• _Task statement_
Lines with the word "agent": copy all of them from the entries below.
*** Exercise inputs ***
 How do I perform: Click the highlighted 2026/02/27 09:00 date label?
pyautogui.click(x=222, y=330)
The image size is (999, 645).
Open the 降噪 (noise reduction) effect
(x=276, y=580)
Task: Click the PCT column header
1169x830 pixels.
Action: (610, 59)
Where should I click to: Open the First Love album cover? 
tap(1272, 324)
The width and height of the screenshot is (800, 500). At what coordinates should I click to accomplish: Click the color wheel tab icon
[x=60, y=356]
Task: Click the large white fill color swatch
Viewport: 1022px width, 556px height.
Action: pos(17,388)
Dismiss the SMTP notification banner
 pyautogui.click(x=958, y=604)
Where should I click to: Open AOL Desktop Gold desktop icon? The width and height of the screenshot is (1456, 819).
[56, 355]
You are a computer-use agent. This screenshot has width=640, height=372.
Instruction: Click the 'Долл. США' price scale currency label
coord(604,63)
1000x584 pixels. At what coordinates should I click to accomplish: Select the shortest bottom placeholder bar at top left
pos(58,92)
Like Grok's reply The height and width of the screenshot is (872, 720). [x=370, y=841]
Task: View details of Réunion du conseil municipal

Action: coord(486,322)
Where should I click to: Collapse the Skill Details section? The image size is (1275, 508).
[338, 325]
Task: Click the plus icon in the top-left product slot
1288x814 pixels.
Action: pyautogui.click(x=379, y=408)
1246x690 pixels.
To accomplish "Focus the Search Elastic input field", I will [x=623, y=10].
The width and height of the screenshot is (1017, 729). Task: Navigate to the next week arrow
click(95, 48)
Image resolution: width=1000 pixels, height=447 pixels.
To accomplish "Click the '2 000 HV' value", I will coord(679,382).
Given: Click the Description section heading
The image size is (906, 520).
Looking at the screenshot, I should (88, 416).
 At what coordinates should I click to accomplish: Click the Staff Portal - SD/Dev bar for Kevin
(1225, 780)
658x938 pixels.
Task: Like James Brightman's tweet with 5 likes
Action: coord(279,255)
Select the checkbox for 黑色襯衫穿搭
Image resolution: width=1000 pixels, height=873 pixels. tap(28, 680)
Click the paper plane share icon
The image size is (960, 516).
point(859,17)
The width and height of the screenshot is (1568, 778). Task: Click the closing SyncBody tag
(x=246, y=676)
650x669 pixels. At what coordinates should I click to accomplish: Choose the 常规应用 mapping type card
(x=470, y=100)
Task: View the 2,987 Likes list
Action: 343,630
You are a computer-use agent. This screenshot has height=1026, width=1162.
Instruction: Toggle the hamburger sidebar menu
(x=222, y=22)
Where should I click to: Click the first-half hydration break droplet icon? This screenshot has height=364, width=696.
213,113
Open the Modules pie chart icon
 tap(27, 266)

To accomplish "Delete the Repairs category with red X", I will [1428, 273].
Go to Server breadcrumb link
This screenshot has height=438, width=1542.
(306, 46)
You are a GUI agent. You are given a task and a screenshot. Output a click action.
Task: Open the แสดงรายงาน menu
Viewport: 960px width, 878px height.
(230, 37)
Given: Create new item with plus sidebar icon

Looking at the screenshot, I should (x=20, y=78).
*** End of Exercise inputs ***
• _Exercise solution_
You are a computer-use agent. This screenshot has width=640, height=372.
You are a computer-use agent. This screenshot has height=1026, width=1162.
You are a GUI agent. You are given a task and a screenshot. Output a click action.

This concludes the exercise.